WRITTEN REQUEST:
Return the short piece on competitive intelligence and market research word for word, in full.

June 16, 2017
A recent article observes that “Microsoft is learning from Amazon.com…[basing] more of its decision-making on data-driven experiments and what it thinks customers want rather than what competitors might be doing.” Woof. Does this mean that Microsoft has NOT been basing some decisions on what customers want? Or does it mean that Amazon.com doesn’t use competitive intelligence (CI) in its decision-making? I doubt either is true, but this observation reflects a tribal attitude towards actionable information in many corporations.
Exactly what is the problem with basing corporate decisions on holistic intelligence dealing with the totality of the competitive and marketing environments? The default choice, alas, in some firms is evidently market research (MR), without any CI. Maybe the MR people do a little (what they call) CI, but usually they do not. If there is any CI process, it is likely reporting to the planning function, but not supporting sales and marketing as well. These silos hinder effective operation. That is like driving your car with clear side and rear windows, but with a shattered, opaque front windshield.

DATA EXTRACT:
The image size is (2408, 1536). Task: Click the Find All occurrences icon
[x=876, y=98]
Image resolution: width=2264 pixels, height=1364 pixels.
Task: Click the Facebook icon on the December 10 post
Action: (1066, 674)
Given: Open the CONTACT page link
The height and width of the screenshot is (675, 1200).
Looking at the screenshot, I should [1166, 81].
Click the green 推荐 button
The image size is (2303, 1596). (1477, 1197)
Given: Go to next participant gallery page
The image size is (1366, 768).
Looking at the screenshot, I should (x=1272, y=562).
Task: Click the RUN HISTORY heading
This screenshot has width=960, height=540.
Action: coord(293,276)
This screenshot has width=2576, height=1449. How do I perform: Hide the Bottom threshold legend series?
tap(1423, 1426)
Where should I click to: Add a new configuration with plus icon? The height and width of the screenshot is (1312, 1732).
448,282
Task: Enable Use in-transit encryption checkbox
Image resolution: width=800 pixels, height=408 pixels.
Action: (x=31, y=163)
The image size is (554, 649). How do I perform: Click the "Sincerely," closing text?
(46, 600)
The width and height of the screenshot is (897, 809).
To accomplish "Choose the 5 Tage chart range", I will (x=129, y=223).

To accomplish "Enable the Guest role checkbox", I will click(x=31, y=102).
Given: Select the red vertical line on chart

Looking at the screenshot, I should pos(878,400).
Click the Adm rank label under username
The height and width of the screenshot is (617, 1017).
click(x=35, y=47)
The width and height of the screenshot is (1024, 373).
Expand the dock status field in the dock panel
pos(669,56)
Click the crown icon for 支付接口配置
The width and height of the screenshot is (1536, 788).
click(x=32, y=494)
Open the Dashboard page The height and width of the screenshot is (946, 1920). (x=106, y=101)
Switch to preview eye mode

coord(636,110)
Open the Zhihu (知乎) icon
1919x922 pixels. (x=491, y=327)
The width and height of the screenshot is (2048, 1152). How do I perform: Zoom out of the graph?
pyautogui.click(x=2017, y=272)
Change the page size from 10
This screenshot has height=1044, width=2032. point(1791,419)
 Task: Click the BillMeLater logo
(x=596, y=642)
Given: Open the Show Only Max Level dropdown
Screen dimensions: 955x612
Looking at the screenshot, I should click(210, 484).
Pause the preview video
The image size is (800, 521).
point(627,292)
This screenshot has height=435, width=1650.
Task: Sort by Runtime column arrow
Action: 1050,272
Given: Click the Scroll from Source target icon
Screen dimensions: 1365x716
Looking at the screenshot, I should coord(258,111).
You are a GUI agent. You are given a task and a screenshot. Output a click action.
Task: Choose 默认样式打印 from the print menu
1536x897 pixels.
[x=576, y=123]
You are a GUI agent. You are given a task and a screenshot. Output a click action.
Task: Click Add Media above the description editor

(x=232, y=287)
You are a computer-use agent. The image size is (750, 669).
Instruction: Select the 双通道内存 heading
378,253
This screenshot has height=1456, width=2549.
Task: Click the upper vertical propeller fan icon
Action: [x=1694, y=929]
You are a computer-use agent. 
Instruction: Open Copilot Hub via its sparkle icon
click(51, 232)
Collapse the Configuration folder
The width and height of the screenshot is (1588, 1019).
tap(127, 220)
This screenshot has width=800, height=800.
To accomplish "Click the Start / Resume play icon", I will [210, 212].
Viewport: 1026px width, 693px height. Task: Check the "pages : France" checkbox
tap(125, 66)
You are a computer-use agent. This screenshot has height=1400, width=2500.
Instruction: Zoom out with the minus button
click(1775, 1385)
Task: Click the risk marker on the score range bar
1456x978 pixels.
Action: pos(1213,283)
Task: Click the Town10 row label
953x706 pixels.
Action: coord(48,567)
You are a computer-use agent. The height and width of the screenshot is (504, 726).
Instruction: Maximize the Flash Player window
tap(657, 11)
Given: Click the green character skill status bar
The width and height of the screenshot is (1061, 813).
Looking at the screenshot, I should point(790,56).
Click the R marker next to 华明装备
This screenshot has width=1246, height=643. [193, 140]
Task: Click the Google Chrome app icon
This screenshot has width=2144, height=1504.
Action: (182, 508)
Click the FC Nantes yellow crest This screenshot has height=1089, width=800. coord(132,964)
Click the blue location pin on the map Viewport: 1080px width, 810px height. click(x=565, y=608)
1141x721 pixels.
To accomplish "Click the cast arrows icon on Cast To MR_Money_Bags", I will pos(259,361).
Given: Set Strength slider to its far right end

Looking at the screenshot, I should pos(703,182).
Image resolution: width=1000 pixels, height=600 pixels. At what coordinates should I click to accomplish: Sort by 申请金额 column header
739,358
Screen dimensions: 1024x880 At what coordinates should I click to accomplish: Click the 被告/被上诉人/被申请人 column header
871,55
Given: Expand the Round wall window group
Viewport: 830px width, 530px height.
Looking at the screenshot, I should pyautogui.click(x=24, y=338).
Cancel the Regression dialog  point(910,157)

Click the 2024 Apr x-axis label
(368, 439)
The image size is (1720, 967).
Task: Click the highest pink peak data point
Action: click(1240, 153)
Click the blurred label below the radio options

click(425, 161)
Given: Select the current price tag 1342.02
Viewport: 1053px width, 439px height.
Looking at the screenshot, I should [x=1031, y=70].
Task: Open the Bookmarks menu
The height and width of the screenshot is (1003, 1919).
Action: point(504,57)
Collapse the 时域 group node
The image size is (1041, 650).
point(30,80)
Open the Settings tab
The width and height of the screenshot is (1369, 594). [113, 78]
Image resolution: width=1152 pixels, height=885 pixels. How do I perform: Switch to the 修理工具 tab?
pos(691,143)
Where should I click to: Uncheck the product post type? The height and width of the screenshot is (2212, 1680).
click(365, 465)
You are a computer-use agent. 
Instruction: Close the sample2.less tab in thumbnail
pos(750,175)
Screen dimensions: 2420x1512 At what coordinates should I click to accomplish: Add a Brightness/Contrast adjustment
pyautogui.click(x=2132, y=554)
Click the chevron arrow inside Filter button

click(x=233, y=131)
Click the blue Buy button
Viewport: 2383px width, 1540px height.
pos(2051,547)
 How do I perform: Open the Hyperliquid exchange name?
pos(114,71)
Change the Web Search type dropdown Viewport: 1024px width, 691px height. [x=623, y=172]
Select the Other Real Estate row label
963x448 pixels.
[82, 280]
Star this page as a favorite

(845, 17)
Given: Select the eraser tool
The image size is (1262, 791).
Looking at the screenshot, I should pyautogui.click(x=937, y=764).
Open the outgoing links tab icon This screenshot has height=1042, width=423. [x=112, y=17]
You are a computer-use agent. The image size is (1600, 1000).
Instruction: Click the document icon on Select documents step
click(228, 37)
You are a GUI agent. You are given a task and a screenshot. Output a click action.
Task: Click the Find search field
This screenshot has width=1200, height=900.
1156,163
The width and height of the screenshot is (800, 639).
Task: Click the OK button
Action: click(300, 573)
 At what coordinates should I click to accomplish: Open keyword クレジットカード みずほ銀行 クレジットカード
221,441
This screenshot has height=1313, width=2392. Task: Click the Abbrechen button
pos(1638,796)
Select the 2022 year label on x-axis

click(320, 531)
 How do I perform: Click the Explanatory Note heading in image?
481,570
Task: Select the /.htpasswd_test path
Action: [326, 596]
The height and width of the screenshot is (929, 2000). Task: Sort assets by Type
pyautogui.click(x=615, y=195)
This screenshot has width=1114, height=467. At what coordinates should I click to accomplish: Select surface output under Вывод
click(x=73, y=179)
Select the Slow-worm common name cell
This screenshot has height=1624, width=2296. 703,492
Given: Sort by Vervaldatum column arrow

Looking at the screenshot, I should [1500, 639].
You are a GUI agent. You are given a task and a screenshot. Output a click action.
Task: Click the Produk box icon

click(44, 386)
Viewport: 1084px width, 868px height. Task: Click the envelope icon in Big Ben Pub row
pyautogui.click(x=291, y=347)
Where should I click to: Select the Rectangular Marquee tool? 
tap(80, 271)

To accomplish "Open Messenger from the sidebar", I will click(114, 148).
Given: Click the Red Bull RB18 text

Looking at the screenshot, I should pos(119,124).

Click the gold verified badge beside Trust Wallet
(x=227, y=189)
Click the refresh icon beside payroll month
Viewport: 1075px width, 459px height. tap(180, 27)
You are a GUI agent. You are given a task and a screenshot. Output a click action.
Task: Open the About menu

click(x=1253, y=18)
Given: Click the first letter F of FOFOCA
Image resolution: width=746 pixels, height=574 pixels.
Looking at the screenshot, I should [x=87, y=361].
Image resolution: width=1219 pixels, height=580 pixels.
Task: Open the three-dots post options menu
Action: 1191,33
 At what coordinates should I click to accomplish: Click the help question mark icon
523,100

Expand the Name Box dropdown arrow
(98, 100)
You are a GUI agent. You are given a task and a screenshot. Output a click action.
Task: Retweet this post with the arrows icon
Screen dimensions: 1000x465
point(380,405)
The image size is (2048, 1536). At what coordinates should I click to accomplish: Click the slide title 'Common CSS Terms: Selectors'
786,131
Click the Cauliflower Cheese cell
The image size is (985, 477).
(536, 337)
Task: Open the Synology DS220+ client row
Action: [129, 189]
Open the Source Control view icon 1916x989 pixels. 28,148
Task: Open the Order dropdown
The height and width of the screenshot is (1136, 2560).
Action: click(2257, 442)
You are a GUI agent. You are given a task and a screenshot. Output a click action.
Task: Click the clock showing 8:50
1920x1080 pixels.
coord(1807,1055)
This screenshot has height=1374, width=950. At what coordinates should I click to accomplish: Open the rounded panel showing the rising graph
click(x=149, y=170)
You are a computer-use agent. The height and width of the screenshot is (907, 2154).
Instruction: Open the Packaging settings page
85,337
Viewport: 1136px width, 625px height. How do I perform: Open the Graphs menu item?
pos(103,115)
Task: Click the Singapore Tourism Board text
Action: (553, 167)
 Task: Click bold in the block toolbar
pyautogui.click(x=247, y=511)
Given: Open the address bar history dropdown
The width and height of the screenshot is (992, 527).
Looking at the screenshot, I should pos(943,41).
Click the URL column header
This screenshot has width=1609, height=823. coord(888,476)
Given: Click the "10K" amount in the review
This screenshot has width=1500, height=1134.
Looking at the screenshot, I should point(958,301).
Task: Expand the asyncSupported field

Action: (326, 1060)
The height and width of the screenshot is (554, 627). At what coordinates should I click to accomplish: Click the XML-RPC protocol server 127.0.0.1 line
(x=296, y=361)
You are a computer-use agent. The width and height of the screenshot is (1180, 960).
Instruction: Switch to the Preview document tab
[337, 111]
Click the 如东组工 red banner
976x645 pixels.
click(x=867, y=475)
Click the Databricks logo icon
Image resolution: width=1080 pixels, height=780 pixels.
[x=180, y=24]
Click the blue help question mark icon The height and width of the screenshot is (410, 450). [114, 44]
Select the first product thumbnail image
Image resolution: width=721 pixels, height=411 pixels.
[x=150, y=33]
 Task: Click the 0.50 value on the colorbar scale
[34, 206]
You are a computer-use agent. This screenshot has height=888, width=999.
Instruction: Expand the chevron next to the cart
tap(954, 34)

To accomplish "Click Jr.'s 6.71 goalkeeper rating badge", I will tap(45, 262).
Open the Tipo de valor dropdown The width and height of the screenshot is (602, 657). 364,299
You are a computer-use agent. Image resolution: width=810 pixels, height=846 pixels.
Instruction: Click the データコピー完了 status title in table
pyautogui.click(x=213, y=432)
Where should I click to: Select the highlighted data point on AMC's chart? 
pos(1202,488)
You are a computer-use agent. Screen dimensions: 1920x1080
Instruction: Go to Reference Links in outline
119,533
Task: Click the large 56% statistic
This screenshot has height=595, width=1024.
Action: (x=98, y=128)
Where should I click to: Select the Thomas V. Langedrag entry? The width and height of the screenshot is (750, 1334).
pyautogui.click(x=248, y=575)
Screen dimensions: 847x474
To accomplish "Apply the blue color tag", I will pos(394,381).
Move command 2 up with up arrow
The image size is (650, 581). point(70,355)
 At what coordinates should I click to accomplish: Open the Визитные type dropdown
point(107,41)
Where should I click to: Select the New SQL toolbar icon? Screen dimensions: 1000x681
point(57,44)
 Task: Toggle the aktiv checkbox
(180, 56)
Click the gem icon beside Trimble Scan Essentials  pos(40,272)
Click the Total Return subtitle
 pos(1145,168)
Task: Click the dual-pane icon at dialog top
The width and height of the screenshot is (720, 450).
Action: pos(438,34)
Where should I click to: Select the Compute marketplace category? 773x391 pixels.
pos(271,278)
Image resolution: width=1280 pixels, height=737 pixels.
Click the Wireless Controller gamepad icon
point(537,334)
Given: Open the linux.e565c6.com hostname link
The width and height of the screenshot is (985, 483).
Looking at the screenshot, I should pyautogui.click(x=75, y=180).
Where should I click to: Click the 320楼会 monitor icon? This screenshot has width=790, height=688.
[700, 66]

RESPONSE TO THE TASK:
June 16, 2017
A recent article observes that “Microsoft is learning from Amazon.com…[basing] more of its decision-making on data-driven experiments and what it thinks customers want rather than what competitors might be doing.” Woof. Does this mean that Microsoft has NOT been basing some decisions on what customers want? Or does it mean that Amazon.com doesn’t use competitive intelligence (CI) in its decision-making? I doubt either is true, but this observation reflects a tribal attitude towards actionable information in many corporations.
Exactly what is the problem with basing corporate decisions on holistic intelligence dealing with the totality of the competitive and marketing environments? The default choice, alas, in some firms is evidently market research (MR), without any CI. Maybe the MR people do a little (what they call) CI, but usually they do not. If there is any CI process, it is likely reporting to the planning function, but not supporting sales and marketing as well. These silos hinder effective operation. That is like driving your car with clear side and rear windows, but with a shattered, opaque front windshield.